Globo busca público para Globoplay, mas lança série primeiro no streaming da Net

Maurício Fidalgo/TV Globo

Mariana Ximenes vive Adalgisa em Se Eu Fechar os Olhos Agora, que estreia nesta quarta (29) no Now - Maurício Fidalgo/TV Globo

Mariana Ximenes vive Adalgisa em Se Eu Fechar os Olhos Agora, que estreia nesta quarta (29) no Now

LUCIANO GUARALDO - Publicado em 29/08/2018, às 06h04

A Globo tem investido pesado na divulgação do novo Globoplay, a ponto de exibir a série The Good Doctor em plena Tela Quente para atrair público para sua plataforma de streaming, onde a temporada está disponível na íntegra. No entanto, a emissora preteriu sua ferramenta e decidiu lançar a minissérie Se Eu Fechar os Olhos Agora primeiramente no Now, serviço de vídeo sob demanda da Net e da Claro TV. 

Escrita por Ricardo Linhares com inspiração na obra homônima do jornalista Edney Silvestre, a produção chega nesta quarta-feira (29) ao Now. A temporada com dez capítulos pode ser vista apenas em televisores (não no navegador de internet ou em celulares) e está disponível para locação por R$ 29,90. No Globoplay, a estreia deve ocorrer em novembro, e a previsão é que entre na programação da Globo em janeiro.

Na gaveta da emissora por uma estratégia de grade, Se Eu Fechar os Olhos Agora é uma grande aposta interna. O elenco conta com nomes como Antonio Fagundes (afastado das novelas desde setembro de 2016 e ainda sem previsão de retorno), Mariana Ximenes, Gabriel Braga Nunes e o casal Débora Falabella e Murilo Benício, que repetem na minissérie o romance da vida real.

Os protagonistas, no entanto, são dois adolescentes, João Gabriel d'Aleluia e Xande Valois. Eles interpretam, respectivamente, Paulo e Eduardo, jovens que encontram o corpo de Anita (Thainá Duarte) à margem de um lago.

Acusados de um crime que não cometeram, eles iniciam uma investigação por conta própria e descobrem que a morte faz parte de um mistério maior, que envolve figuras importantes da política e da alta sociedade da fictícia cidade de São Miguel.
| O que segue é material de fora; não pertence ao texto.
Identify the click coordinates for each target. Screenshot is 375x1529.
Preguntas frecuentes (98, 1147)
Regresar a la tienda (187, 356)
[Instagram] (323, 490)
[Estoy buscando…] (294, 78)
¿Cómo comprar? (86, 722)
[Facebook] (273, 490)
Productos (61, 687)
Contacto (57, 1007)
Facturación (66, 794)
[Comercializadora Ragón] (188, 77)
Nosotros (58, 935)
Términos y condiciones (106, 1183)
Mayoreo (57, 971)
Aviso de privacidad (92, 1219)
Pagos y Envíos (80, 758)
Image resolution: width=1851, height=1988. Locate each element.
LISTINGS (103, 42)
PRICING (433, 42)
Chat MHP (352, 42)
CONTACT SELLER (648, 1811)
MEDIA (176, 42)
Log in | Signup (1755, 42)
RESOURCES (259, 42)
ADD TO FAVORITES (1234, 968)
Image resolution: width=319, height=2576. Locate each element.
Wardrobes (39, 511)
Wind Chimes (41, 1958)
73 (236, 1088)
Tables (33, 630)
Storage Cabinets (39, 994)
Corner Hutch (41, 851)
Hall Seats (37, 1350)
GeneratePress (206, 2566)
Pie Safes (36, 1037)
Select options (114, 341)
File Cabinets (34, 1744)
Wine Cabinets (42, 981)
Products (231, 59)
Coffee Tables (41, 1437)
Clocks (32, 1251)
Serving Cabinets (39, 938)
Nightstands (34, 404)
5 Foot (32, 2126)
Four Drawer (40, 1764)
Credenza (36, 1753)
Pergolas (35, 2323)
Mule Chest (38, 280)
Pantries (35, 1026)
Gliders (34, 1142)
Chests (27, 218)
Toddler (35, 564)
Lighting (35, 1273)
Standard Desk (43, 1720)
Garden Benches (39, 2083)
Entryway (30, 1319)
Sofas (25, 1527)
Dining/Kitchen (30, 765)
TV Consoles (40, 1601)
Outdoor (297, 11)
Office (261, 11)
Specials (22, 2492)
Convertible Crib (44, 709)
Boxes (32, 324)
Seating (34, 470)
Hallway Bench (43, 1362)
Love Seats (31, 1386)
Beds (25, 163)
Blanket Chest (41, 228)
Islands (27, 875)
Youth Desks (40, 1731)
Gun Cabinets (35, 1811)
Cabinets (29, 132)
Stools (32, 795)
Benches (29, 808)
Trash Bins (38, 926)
Outros assassinatos começam a acontecer no local, e os jovens precisam se aliar ao misterioso Ubiratan (Fagundes) para esclarecer os crimes antes que eles se tornem as próximas vítimas.

Para Linhares, a minissérie vai além de uma trama de suspense. "A trama trata da dificuldade dos relacionamentos amorosos, familiares e sociais, e dos segredos que cada um esconde para representar o seu papel na comunidade. São Miguel é um microcosmo do Brasil, das relações de poder e opressão, como a tirania do patriarcado, que tentava cercear a liberdade das mulheres", disse em comunicado.

A minissérie foi rodada entre novembro de 2017 e janeiro deste ano na cidade mineira de Catas Altas, de apenas 5.300 habitantes. Por lá, foram gravadas cenas na igreja matriz do município, no Santuário do Caraça e na Chapada do Canga.